**Instruction 1:**
Answer these questions from the passage on the scapegoat.
(a) Whom does the passage name as the Ultimate High Priest?
(b) How many goats does the high priest present before the LORD?
(c) Which Bible reference follows the quoted verses?

**Source document:**

◆ ◆ ◆

But it’s horrible because of the power relationship.  The strong sacrifice the weak.

The original scapegoat was modelling something quite different.

One day a year Israel held the day of atonement.  It was a multi-media dramatisation of how the Ultimate High Priest – Christ – would get into God’s presence.  The High Priest would enter into the inner sanctum on our behalf – carrying us on his heart.  And he would do so on the basis of blood.

Here is the key blood sacrifice which opened the way:

And [the high priest] shall take the two goats, and present them before the LORD at the door of the tabernacle of the congregation.  And Aaron shall cast lots upon the two goats; one lot for the LORD, and the other lot for the scapegoat.   And Aaron shall bring the goat upon which the LORD’S lot fell, and offer him for a sin offering.  But the goat, on which the lot fell to be the scapegoat, shall be presented alive before the LORD, to make an atonement with him, and to let him go for a scapegoat into the wilderness.  (Leviticus 16:7-10)

One goat is treated as a scapegoat.  The other goat is treated as the LORD!  And it’s “the LORD” whose blood is shed.  What a fearful dramatisation!

These two goats will tell us of the work of the LORD Christ on the cross. On the one hand Christ is the scapegoat, taking our sins upon Himself and carrying them away.  On the other He is the LORD sacrificed in our place.  But because He is your sacrifice, therefore He can be your scapegoat.

◆ ◆ ◆

**Instruction 2:** Rewrite the records from their first line through the line containing "tap(90, 483)", swapping "Image resolution" for "Screenshot size" and leaving everything else unchanged.

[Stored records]
◆ ◆ ◆

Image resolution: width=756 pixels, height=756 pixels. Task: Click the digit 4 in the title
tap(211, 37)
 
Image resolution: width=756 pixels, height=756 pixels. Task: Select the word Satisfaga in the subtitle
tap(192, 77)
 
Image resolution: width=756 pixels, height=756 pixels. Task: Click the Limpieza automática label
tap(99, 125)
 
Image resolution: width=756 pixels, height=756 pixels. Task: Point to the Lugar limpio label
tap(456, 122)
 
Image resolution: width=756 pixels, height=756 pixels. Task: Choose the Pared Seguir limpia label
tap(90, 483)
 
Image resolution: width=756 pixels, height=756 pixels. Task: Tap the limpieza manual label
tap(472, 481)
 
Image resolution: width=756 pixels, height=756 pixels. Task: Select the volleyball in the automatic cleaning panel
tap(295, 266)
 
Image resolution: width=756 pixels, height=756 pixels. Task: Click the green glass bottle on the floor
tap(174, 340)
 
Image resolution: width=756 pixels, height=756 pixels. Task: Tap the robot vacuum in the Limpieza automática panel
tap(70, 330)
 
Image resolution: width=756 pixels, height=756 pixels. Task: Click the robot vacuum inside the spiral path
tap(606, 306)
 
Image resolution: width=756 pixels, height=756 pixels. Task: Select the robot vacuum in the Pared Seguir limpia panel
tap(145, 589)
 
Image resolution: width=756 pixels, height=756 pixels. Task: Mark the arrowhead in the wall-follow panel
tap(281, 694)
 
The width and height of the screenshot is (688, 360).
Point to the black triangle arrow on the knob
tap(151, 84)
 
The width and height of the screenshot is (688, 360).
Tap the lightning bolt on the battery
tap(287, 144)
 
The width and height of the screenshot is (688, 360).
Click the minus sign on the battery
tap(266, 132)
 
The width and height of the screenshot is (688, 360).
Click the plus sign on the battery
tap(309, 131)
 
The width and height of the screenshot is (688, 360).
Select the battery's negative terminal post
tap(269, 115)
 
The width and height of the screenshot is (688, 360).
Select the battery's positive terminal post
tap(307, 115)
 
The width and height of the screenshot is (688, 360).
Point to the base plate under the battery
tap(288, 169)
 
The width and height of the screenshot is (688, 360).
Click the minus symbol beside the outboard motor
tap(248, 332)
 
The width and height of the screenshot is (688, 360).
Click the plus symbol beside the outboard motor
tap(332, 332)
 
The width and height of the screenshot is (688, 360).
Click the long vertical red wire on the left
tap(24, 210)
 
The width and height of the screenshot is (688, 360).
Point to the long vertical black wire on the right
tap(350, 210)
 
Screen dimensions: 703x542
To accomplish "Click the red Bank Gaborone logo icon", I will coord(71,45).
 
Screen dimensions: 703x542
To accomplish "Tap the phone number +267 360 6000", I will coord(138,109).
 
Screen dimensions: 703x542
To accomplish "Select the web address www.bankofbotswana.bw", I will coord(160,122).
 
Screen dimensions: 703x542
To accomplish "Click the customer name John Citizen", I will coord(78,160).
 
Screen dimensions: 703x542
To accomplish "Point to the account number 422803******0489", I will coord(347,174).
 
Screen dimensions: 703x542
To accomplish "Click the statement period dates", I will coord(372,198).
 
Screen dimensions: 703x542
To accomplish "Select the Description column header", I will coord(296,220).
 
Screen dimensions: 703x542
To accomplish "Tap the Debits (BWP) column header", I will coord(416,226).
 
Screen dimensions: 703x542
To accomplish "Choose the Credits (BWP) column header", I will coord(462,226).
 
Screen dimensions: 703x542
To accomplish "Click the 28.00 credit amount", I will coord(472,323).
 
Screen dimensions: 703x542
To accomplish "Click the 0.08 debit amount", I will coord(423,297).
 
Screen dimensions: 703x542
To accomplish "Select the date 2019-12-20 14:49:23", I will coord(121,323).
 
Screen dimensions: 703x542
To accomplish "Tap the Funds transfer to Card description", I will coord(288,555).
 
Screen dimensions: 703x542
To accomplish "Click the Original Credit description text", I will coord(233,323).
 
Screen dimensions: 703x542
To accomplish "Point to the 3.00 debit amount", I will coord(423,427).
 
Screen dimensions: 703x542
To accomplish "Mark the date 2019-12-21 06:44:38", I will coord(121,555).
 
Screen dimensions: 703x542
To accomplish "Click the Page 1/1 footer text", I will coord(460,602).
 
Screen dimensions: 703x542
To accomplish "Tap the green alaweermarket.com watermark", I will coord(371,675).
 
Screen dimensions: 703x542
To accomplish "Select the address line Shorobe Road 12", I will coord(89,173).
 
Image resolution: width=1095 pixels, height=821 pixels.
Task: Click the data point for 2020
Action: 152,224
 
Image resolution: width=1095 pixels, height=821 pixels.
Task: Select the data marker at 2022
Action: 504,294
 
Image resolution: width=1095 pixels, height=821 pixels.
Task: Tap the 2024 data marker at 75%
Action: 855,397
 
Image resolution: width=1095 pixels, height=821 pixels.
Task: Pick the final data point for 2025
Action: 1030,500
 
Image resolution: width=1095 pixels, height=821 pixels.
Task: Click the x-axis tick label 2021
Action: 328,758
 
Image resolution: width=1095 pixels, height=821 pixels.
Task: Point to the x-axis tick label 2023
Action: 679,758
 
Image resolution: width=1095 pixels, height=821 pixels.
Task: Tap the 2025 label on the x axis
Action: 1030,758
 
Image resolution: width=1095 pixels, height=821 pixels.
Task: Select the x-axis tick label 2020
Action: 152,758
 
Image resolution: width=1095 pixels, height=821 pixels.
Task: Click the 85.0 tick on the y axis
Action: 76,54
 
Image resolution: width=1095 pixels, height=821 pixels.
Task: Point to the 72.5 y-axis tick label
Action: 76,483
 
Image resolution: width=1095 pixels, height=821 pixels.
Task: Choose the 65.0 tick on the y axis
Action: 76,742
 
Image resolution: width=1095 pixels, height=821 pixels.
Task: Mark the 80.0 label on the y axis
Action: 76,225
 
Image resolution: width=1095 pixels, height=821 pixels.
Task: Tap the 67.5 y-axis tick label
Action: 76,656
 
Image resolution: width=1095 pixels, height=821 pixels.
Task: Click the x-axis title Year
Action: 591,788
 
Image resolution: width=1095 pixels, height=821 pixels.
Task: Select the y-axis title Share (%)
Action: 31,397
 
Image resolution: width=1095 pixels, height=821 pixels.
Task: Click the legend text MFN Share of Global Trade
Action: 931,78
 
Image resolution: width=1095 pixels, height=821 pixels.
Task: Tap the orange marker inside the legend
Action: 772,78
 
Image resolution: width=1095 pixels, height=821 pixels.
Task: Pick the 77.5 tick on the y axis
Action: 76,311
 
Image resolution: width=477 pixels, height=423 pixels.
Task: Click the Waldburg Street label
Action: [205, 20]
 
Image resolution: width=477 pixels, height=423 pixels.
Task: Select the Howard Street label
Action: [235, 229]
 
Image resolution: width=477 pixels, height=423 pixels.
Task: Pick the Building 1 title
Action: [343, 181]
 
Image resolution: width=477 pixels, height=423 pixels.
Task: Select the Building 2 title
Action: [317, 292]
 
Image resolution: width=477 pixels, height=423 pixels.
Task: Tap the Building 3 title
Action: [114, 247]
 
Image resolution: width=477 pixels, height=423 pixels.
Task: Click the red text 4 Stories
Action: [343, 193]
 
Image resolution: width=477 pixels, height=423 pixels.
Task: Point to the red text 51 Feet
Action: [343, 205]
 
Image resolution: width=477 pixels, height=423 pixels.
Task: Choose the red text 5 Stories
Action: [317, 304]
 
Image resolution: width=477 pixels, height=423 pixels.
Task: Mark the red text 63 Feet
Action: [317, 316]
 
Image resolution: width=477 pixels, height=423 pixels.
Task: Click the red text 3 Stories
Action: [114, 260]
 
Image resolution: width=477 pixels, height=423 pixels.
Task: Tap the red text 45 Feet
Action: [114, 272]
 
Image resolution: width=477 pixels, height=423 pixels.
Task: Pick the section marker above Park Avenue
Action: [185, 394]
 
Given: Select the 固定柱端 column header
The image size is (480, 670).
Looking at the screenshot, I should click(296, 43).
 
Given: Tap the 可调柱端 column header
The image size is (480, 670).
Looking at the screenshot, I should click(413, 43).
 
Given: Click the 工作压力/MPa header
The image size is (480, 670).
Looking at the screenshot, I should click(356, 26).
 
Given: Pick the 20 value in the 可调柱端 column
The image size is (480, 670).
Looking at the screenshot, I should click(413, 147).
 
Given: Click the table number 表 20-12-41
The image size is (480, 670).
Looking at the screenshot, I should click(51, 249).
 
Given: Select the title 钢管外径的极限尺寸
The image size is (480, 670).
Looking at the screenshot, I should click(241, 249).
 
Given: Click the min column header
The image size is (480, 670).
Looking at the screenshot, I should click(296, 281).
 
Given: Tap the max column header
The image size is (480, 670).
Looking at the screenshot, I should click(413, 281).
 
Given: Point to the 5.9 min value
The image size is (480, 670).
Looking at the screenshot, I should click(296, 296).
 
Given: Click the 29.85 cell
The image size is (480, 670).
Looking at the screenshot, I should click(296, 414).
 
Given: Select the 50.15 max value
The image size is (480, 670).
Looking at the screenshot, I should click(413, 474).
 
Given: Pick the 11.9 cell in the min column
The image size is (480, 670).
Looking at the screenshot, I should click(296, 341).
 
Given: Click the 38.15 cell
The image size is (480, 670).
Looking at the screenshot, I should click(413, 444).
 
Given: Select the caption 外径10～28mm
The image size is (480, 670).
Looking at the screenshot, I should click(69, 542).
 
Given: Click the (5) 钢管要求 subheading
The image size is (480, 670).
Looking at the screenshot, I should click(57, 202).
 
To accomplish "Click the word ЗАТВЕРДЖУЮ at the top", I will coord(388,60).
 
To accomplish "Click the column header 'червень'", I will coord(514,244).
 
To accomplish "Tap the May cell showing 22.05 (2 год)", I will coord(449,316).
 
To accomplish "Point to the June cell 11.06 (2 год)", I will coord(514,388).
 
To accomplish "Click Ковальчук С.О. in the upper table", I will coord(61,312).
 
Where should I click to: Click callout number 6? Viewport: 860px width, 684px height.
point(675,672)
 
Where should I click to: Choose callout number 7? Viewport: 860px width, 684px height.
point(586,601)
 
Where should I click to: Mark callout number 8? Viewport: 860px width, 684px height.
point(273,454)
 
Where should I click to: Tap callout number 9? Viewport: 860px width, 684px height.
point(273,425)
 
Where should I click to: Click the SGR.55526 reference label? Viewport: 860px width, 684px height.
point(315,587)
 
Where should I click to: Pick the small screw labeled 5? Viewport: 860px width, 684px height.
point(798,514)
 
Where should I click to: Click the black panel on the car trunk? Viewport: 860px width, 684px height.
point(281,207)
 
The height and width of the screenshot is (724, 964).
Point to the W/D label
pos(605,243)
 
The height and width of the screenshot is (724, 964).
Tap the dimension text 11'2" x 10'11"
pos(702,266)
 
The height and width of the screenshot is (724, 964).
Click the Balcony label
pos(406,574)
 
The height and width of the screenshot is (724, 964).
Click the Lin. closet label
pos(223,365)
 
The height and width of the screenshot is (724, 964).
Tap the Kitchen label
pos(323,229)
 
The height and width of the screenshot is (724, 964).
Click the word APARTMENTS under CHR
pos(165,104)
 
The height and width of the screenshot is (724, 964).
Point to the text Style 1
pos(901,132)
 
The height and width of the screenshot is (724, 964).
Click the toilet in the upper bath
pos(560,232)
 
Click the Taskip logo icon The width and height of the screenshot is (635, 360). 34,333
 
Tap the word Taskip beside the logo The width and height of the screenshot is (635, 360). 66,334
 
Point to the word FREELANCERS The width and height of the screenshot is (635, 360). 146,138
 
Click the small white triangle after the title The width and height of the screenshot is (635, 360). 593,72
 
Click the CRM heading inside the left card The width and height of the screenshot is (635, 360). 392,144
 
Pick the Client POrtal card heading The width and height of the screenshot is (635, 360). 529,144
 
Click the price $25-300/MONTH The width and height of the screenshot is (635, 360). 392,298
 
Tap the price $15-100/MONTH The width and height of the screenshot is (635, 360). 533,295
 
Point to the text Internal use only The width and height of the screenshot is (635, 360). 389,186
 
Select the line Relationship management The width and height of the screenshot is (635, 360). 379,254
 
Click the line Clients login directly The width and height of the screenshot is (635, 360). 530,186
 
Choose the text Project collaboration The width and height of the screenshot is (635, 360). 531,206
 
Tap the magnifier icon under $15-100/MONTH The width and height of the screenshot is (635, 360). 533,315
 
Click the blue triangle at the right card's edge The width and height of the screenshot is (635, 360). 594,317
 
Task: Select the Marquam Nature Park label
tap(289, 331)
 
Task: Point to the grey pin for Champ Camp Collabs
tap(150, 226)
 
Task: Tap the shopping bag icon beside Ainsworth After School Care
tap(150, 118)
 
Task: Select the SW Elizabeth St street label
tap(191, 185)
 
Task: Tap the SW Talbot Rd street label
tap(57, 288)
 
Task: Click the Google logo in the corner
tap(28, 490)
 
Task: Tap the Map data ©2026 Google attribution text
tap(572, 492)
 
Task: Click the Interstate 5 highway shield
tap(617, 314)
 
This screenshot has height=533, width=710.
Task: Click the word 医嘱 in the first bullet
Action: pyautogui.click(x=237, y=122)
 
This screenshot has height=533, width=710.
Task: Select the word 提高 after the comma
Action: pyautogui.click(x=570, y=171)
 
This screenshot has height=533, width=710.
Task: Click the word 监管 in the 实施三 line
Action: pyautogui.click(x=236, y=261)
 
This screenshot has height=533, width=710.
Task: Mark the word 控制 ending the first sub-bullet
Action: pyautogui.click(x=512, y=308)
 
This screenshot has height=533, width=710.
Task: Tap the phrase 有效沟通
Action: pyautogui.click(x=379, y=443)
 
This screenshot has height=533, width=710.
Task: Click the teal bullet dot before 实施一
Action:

◆ ◆ ◆

**Expected output 1:**
(a) Christ
(b) Two
(c) Leviticus 16:7-10

**Expected output 2:**
Screenshot size: width=756 pixels, height=756 pixels. Task: Click the digit 4 in the title
tap(211, 37)
 
Screenshot size: width=756 pixels, height=756 pixels. Task: Select the word Satisfaga in the subtitle
tap(192, 77)
 
Screenshot size: width=756 pixels, height=756 pixels. Task: Click the Limpieza automática label
tap(99, 125)
 
Screenshot size: width=756 pixels, height=756 pixels. Task: Point to the Lugar limpio label
tap(456, 122)
 
Screenshot size: width=756 pixels, height=756 pixels. Task: Choose the Pared Seguir limpia label
tap(90, 483)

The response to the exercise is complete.